━━ RECORDED INFORMATION

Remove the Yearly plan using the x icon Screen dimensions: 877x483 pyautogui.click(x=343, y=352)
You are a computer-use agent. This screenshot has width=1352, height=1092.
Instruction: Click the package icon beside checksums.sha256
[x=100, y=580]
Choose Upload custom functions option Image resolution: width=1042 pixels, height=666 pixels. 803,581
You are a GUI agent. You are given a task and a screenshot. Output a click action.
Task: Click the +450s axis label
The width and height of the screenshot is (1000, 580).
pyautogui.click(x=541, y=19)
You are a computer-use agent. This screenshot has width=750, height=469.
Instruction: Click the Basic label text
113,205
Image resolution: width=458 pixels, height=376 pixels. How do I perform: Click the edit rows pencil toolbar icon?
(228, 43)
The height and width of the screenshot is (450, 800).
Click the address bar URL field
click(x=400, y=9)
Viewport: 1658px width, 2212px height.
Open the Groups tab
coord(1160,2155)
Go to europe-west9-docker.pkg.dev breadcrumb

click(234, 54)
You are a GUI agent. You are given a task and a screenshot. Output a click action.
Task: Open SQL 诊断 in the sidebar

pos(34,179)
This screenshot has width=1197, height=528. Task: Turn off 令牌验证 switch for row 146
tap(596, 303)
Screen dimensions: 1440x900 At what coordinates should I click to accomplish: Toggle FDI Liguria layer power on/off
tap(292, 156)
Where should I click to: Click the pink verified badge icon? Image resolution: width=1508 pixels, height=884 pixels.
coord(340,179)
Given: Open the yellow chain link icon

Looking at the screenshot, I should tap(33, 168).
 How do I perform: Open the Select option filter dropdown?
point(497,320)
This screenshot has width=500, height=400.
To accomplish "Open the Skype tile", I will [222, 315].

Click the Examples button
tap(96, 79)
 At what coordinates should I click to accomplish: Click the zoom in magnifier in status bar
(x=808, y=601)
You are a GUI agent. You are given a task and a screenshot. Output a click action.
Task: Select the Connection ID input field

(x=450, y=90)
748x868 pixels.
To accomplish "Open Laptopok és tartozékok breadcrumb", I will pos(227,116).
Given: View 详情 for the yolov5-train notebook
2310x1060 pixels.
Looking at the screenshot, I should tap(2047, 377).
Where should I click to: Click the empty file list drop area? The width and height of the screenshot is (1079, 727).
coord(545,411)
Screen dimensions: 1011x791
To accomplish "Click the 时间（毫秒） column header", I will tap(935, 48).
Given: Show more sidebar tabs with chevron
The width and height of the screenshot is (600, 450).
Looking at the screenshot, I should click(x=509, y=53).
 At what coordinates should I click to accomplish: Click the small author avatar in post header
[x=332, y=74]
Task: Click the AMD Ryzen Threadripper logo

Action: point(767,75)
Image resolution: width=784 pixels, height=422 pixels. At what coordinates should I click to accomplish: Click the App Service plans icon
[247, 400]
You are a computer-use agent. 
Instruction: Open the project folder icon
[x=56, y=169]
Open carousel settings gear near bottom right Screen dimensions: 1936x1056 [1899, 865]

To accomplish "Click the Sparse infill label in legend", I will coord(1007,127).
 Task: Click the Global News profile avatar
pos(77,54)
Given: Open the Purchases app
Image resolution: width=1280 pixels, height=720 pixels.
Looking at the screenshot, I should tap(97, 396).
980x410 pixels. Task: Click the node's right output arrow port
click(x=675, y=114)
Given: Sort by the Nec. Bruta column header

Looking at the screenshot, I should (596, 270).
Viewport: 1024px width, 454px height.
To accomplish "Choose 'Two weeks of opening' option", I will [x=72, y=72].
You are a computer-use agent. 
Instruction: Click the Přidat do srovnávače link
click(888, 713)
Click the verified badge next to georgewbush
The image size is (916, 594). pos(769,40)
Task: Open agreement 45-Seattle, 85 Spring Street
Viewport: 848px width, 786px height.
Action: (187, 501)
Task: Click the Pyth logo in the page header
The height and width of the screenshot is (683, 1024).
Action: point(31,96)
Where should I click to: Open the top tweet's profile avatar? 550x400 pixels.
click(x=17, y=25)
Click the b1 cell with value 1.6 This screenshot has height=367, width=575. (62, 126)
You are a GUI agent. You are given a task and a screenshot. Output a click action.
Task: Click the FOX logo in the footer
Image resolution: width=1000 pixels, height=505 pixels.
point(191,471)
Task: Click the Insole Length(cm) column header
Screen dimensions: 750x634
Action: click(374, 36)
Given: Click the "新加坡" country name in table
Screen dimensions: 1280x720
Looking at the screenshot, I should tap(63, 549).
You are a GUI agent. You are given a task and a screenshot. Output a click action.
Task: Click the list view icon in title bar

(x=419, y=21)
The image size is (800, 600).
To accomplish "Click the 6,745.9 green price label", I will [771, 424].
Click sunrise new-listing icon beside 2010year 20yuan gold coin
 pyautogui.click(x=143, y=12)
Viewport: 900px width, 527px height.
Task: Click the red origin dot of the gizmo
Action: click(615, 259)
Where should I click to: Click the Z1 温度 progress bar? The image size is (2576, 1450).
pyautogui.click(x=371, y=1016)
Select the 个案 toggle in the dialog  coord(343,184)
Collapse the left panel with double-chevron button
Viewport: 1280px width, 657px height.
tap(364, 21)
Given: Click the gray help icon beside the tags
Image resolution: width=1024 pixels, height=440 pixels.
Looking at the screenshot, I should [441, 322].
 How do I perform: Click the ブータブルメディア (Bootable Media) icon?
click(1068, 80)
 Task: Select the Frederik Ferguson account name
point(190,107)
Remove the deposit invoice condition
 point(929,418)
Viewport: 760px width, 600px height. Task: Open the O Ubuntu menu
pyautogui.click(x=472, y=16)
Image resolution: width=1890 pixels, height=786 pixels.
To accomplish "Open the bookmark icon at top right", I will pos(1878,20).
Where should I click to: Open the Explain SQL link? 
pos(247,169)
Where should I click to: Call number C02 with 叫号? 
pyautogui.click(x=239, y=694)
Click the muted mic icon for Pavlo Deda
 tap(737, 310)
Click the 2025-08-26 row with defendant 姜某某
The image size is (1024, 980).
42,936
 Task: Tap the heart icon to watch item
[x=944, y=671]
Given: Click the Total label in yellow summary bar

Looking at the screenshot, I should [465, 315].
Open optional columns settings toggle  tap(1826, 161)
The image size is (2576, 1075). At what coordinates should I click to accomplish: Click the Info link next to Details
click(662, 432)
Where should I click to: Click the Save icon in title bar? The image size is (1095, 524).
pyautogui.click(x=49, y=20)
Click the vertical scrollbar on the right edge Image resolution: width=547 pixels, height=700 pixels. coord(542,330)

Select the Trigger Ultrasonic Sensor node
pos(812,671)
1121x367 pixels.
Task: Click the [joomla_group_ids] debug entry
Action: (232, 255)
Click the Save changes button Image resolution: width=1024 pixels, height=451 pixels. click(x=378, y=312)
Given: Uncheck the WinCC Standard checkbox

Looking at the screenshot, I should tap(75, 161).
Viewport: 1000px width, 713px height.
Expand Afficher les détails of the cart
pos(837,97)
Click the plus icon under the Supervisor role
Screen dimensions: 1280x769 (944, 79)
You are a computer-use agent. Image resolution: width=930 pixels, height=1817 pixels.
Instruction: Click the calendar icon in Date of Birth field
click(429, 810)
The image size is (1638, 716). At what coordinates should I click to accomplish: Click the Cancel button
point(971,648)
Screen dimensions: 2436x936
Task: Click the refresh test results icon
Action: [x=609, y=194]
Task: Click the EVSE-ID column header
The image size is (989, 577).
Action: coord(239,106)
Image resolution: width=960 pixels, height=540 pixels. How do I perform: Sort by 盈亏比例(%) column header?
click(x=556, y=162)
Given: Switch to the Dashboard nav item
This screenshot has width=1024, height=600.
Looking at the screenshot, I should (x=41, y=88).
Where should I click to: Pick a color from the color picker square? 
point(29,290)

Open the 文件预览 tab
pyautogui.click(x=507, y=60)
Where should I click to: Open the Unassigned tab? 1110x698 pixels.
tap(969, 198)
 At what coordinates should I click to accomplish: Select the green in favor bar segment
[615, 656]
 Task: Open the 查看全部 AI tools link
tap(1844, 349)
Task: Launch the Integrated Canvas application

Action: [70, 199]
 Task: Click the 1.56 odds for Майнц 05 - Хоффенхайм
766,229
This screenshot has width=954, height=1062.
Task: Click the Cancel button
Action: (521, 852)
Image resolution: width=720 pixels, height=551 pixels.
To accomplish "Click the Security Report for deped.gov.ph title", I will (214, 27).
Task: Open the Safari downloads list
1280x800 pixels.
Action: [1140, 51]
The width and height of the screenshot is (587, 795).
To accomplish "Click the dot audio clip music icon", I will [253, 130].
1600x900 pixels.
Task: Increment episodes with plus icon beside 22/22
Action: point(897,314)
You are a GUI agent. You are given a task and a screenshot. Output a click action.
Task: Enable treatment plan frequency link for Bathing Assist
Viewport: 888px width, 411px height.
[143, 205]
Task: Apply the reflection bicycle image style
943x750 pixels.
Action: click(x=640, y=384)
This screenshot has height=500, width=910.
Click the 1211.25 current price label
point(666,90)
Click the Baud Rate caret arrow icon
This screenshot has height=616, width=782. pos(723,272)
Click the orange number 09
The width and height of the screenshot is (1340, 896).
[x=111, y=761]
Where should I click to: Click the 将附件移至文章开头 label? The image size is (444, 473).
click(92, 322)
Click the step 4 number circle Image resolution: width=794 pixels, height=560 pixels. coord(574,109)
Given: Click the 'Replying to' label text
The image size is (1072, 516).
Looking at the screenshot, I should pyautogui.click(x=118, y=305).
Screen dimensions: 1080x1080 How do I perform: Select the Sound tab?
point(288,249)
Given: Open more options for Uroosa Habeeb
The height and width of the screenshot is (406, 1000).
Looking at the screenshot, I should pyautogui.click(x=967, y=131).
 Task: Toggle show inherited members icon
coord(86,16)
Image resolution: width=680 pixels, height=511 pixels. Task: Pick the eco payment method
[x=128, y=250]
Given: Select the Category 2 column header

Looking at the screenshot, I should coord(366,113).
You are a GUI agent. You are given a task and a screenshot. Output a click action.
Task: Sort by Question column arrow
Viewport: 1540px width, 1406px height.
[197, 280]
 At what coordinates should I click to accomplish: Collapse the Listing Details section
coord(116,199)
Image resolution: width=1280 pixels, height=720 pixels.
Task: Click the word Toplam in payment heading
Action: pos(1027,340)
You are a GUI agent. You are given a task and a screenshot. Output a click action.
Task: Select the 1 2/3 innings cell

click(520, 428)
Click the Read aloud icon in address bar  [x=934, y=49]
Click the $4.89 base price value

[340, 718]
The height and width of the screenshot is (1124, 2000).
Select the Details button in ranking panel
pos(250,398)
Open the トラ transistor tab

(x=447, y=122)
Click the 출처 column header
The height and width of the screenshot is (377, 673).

━━━━

**YOUR OBJECTIVE**: Reproduce exactly, and only, the part of the listing above that begins at the line with "Click the Baud Rate caret arrow icon" and goes on through the line with "The height and width of the screenshot is (1124, 2000).".

**TASK SOLUTION**:
Click the Baud Rate caret arrow icon
This screenshot has height=616, width=782. pos(723,272)
Click the orange number 09
The width and height of the screenshot is (1340, 896).
[x=111, y=761]
Where should I click to: Click the 将附件移至文章开头 label? The image size is (444, 473).
click(92, 322)
Click the step 4 number circle Image resolution: width=794 pixels, height=560 pixels. coord(574,109)
Given: Click the 'Replying to' label text
The image size is (1072, 516).
Looking at the screenshot, I should pyautogui.click(x=118, y=305).
Screen dimensions: 1080x1080 How do I perform: Select the Sound tab?
point(288,249)
Given: Open more options for Uroosa Habeeb
The height and width of the screenshot is (406, 1000).
Looking at the screenshot, I should pyautogui.click(x=967, y=131).
 Task: Toggle show inherited members icon
coord(86,16)
Image resolution: width=680 pixels, height=511 pixels. Task: Pick the eco payment method
[x=128, y=250]
Given: Select the Category 2 column header

Looking at the screenshot, I should coord(366,113).
You are a GUI agent. You are given a task and a screenshot. Output a click action.
Task: Sort by Question column arrow
Viewport: 1540px width, 1406px height.
[197, 280]
 At what coordinates should I click to accomplish: Collapse the Listing Details section
coord(116,199)
Image resolution: width=1280 pixels, height=720 pixels.
Task: Click the word Toplam in payment heading
Action: pos(1027,340)
You are a GUI agent. You are given a task and a screenshot. Output a click action.
Task: Select the 1 2/3 innings cell

click(520, 428)
Click the Read aloud icon in address bar  [x=934, y=49]
Click the $4.89 base price value

[340, 718]
The height and width of the screenshot is (1124, 2000).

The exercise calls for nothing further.